Ithome concolorella

Scientific classification
- Kingdom: Animalia
- Phylum: Arthropoda
- Clade: Pancrustacea
- Class: Insecta
- Order: Lepidoptera
- Family: Cosmopterigidae
- Genus: Ithome
- Species: I. concolorella
- Binomial name: Ithome concolorella (Chambers, 1875)
- Synonyms: Eriphia concolorella Chambers, 1875; Ithome unimaculella Chambers, 1875; Ithome unomaculella;

= Ithome concolorella =

- Authority: (Chambers, 1875)
- Synonyms: Eriphia concolorella Chambers, 1875, Ithome unimaculella Chambers, 1875, Ithome unomaculella

Species of moth

Ithome concolorella, the kiawe flower moth, is a species of moth of the family Cosmopterigidae. It was first described by Vactor Tousey Chambers in 1875. It is found in the southern United States, including Texas, southern Arizona and Florida. It is an introduced species in Hawaii, where it has been recorded from Kauai, Oahu, Maui, Hawaii and Molokai as well as Ascension Island.
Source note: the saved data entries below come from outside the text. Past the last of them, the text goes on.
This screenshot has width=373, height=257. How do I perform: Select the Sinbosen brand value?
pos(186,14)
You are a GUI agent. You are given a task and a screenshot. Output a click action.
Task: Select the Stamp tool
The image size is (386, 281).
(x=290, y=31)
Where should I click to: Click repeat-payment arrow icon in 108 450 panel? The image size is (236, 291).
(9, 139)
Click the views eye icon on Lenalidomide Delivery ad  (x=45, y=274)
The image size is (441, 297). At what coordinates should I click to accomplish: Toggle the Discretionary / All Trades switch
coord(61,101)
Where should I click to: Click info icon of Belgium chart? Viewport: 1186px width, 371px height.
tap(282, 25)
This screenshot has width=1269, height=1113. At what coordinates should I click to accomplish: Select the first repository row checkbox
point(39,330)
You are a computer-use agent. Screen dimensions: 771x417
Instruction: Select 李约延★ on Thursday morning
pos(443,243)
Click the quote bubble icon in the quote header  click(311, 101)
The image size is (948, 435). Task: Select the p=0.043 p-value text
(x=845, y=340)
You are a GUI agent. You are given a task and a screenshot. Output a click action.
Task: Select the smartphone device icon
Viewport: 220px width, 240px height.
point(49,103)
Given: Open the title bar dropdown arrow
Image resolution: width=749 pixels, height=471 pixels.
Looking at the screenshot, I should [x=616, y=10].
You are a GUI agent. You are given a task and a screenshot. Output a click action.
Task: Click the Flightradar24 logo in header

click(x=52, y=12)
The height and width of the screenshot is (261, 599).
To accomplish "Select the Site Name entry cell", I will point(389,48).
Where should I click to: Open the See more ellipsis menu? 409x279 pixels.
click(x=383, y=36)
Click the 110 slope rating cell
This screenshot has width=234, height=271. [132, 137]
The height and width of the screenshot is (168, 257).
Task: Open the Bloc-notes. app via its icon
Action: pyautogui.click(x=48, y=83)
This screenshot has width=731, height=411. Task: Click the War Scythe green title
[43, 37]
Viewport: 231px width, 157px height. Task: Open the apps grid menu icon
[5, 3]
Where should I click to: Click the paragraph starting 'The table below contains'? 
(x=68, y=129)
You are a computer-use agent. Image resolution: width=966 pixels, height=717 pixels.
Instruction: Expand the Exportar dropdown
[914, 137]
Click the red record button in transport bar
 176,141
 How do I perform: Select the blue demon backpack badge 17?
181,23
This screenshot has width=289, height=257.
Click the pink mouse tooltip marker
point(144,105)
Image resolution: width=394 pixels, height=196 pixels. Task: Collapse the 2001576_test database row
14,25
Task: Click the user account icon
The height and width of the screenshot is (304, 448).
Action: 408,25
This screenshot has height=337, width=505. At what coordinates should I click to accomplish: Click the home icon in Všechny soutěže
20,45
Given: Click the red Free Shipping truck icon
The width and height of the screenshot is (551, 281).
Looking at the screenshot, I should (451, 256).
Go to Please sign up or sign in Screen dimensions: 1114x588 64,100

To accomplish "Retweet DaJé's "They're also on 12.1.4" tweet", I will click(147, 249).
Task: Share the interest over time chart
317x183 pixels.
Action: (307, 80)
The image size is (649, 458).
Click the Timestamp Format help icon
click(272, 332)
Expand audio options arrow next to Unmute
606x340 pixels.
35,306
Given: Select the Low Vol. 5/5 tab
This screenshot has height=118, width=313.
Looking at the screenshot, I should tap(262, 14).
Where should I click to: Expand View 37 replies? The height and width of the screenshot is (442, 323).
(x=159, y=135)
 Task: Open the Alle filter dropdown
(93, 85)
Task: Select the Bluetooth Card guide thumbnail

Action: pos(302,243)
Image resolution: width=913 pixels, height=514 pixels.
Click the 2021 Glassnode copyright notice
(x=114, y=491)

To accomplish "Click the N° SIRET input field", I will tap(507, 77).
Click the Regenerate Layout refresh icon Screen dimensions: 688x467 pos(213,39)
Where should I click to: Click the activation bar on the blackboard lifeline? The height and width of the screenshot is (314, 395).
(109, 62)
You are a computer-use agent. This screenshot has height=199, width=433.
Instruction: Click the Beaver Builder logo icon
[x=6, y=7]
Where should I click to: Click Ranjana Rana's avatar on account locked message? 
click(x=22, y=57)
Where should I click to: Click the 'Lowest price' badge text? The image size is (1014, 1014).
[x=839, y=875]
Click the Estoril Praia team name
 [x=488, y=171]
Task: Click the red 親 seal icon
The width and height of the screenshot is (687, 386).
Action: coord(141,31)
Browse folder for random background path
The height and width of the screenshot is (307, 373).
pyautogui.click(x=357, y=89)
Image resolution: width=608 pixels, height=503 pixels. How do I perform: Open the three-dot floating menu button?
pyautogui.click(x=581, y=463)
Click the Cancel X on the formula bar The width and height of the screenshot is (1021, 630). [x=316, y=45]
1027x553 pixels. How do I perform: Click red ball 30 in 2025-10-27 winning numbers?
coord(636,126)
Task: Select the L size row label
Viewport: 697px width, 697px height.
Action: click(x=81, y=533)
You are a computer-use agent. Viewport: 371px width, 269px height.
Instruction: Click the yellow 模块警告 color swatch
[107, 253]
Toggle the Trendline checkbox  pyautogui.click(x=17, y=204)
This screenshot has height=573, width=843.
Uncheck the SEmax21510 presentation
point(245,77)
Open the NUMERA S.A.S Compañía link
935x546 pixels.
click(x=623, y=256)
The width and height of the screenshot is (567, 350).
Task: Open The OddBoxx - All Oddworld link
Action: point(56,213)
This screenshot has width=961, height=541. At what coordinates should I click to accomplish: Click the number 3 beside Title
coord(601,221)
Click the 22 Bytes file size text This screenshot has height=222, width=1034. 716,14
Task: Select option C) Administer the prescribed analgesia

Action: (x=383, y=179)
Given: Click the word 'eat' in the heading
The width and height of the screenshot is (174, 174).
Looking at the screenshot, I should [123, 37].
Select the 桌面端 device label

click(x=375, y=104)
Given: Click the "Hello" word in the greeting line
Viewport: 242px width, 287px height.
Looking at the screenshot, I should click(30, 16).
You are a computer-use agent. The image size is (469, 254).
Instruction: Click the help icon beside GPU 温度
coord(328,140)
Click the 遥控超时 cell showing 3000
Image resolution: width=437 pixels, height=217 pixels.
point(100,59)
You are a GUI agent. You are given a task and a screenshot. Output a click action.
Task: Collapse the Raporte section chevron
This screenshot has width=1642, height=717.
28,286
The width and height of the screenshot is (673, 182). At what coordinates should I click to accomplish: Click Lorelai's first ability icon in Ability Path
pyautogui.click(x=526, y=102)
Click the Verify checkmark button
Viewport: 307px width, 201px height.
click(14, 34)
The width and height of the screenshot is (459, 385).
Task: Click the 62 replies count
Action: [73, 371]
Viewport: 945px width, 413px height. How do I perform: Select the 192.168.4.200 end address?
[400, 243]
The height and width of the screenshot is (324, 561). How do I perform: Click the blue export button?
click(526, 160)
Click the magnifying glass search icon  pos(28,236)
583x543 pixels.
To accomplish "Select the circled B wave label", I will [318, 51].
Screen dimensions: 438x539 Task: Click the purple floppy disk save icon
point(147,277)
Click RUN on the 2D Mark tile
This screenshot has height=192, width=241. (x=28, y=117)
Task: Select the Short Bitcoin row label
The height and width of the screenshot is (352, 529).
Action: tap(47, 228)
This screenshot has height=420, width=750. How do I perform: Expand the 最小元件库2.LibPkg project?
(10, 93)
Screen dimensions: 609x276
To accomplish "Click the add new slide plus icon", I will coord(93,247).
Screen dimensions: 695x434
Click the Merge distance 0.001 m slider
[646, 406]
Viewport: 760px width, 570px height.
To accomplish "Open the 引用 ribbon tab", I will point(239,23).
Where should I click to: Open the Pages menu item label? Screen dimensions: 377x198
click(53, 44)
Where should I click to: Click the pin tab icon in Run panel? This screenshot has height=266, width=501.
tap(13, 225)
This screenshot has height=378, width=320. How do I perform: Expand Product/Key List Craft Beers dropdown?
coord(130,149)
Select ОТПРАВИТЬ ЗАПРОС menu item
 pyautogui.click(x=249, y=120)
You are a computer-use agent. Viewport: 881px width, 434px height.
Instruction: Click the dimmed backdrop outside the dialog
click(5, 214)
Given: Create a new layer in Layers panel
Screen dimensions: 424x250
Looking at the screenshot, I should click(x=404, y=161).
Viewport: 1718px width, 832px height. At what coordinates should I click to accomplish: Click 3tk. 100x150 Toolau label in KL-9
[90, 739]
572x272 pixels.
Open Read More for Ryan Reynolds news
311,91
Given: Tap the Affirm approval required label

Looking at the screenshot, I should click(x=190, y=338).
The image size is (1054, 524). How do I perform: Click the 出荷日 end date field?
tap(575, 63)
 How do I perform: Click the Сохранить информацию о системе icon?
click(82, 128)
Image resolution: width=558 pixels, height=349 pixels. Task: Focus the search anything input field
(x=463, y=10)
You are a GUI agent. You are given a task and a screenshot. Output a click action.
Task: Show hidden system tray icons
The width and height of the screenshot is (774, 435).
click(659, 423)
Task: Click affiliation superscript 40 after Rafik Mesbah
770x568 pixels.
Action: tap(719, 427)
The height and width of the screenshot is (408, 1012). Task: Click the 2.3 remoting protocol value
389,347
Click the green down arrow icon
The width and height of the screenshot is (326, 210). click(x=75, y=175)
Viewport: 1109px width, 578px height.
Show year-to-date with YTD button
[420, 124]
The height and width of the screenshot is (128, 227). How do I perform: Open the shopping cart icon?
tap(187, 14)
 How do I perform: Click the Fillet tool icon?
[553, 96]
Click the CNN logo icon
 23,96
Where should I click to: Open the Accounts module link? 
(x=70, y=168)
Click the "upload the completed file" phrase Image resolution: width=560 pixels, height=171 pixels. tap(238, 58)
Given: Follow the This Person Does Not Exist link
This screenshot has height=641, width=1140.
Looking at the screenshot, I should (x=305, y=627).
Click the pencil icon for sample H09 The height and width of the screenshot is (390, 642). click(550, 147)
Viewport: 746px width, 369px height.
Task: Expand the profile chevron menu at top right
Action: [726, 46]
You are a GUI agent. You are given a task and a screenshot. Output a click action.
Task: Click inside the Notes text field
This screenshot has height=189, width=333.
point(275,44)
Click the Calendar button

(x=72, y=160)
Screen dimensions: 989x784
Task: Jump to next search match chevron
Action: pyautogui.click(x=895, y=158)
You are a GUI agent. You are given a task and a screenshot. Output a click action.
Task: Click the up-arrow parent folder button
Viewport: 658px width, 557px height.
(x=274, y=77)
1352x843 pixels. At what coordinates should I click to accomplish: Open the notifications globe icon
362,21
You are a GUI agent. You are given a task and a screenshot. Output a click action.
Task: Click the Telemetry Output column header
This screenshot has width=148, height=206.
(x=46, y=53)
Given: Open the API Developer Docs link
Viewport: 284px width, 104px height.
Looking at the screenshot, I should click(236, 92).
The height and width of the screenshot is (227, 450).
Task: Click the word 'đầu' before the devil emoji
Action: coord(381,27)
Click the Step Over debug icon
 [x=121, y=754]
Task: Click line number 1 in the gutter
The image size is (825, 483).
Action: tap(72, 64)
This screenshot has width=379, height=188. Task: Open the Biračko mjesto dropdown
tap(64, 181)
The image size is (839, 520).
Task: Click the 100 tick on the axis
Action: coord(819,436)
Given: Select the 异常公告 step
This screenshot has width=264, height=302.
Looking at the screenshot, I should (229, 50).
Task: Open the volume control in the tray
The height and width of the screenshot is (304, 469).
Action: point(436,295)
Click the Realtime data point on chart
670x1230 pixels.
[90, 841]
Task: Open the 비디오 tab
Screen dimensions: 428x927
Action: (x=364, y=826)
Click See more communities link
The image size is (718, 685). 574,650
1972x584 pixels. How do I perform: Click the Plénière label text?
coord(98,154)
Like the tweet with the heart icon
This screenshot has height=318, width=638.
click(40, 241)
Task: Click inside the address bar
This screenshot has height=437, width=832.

The wingspan is about 8 mm.

The larvae are a pest of the flowers of Prosopis chilensis and Acacia farnesiana in Hawaii.

==Life history==
The egg is inserted into the flower. Usually a light brown spot develops on the external surface of the bud at the site of oviposition. The eggs hatch in three to five days. The larvae has a brown head and the remainder of the body is white to pale yellow. The first-instar larva usually feeds on the pistil, then on the stamens. It remains in the bud in which the egg was laid throughout the first instar. The second-instar larva also usually remains in the initial bud but it may bore into an adjacent bud. Subsequently, as the larva develops, it bores into other florets, eating the inner parts of them. The damaged florets are joined near the entrance holes. Often as many as 15 florets are joined in a row, forming a tunnel in which a fully grown larva may be found.

The larva spins a silken cocoon within which it pupates. The pupa is almost white at first, turning brown soon after, and almost black when the adult is ready to emerge. When the larva is ready to pupate it probably comes out of the florets and drops to the ground to pupate.

The adult moth is usually nocturnal.